• ACTIVITY: What is needed is an exact transcription of every entry below.
-------- DATA PROVIDED
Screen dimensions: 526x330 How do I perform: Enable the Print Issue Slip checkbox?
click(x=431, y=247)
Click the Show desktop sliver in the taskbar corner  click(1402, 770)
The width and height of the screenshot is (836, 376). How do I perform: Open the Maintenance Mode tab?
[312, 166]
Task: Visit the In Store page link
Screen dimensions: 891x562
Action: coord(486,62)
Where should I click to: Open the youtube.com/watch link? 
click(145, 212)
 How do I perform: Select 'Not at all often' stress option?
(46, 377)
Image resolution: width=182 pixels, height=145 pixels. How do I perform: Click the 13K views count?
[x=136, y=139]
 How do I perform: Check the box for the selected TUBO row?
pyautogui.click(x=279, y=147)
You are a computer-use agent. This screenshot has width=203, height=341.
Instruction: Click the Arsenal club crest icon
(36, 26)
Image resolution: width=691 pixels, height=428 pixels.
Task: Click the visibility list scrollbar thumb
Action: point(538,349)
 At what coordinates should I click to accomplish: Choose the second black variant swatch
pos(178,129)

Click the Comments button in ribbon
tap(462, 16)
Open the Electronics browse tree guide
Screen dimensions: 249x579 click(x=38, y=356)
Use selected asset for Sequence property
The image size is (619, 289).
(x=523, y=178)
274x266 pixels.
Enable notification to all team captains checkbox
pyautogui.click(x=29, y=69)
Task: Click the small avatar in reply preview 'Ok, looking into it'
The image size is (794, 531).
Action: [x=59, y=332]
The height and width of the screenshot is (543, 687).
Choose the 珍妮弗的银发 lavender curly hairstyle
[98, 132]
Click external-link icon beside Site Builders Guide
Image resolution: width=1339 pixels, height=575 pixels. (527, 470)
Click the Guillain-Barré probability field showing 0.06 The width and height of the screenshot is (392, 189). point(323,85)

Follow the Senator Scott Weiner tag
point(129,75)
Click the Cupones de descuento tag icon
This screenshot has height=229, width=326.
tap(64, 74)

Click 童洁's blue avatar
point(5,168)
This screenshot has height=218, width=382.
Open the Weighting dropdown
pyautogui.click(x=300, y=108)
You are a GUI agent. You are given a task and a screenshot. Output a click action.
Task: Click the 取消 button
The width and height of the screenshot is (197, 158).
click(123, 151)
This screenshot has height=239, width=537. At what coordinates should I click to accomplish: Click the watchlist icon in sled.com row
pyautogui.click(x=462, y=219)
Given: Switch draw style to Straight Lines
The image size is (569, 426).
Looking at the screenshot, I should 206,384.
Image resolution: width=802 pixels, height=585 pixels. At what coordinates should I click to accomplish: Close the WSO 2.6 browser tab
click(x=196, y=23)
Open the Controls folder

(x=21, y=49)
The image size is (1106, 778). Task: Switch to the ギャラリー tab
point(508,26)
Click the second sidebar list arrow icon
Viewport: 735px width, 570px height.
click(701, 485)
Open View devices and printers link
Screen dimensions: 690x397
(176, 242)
----------------
• EXERCISE ANSWER:
Screen dimensions: 526x330 How do I perform: Enable the Print Issue Slip checkbox?
click(x=431, y=247)
Click the Show desktop sliver in the taskbar corner  click(1402, 770)
The width and height of the screenshot is (836, 376). How do I perform: Open the Maintenance Mode tab?
[312, 166]
Task: Visit the In Store page link
Screen dimensions: 891x562
Action: coord(486,62)
Where should I click to: Open the youtube.com/watch link? 
click(145, 212)
 How do I perform: Select 'Not at all often' stress option?
(46, 377)
Image resolution: width=182 pixels, height=145 pixels. How do I perform: Click the 13K views count?
[x=136, y=139]
 How do I perform: Check the box for the selected TUBO row?
pyautogui.click(x=279, y=147)
You are a computer-use agent. This screenshot has width=203, height=341.
Instruction: Click the Arsenal club crest icon
(36, 26)
Image resolution: width=691 pixels, height=428 pixels.
Task: Click the visibility list scrollbar thumb
Action: point(538,349)
 At what coordinates should I click to accomplish: Choose the second black variant swatch
pos(178,129)

Click the Comments button in ribbon
tap(462, 16)
Open the Electronics browse tree guide
Screen dimensions: 249x579 click(x=38, y=356)
Use selected asset for Sequence property
The image size is (619, 289).
(x=523, y=178)
274x266 pixels.
Enable notification to all team captains checkbox
pyautogui.click(x=29, y=69)
Task: Click the small avatar in reply preview 'Ok, looking into it'
The image size is (794, 531).
Action: [x=59, y=332]
The height and width of the screenshot is (543, 687).
Choose the 珍妮弗的银发 lavender curly hairstyle
[98, 132]
Click external-link icon beside Site Builders Guide
Image resolution: width=1339 pixels, height=575 pixels. (527, 470)
Click the Guillain-Barré probability field showing 0.06 The width and height of the screenshot is (392, 189). point(323,85)

Follow the Senator Scott Weiner tag
point(129,75)
Click the Cupones de descuento tag icon
This screenshot has height=229, width=326.
tap(64, 74)

Click 童洁's blue avatar
point(5,168)
This screenshot has height=218, width=382.
Open the Weighting dropdown
pyautogui.click(x=300, y=108)
You are a GUI agent. You are given a task and a screenshot. Output a click action.
Task: Click the 取消 button
The width and height of the screenshot is (197, 158).
click(123, 151)
This screenshot has height=239, width=537. At what coordinates should I click to accomplish: Click the watchlist icon in sled.com row
pyautogui.click(x=462, y=219)
Given: Switch draw style to Straight Lines
The image size is (569, 426).
Looking at the screenshot, I should 206,384.
Image resolution: width=802 pixels, height=585 pixels. At what coordinates should I click to accomplish: Close the WSO 2.6 browser tab
click(x=196, y=23)
Open the Controls folder

(x=21, y=49)
The image size is (1106, 778). Task: Switch to the ギャラリー tab
point(508,26)
Click the second sidebar list arrow icon
Viewport: 735px width, 570px height.
click(701, 485)
Open View devices and printers link
Screen dimensions: 690x397
(176, 242)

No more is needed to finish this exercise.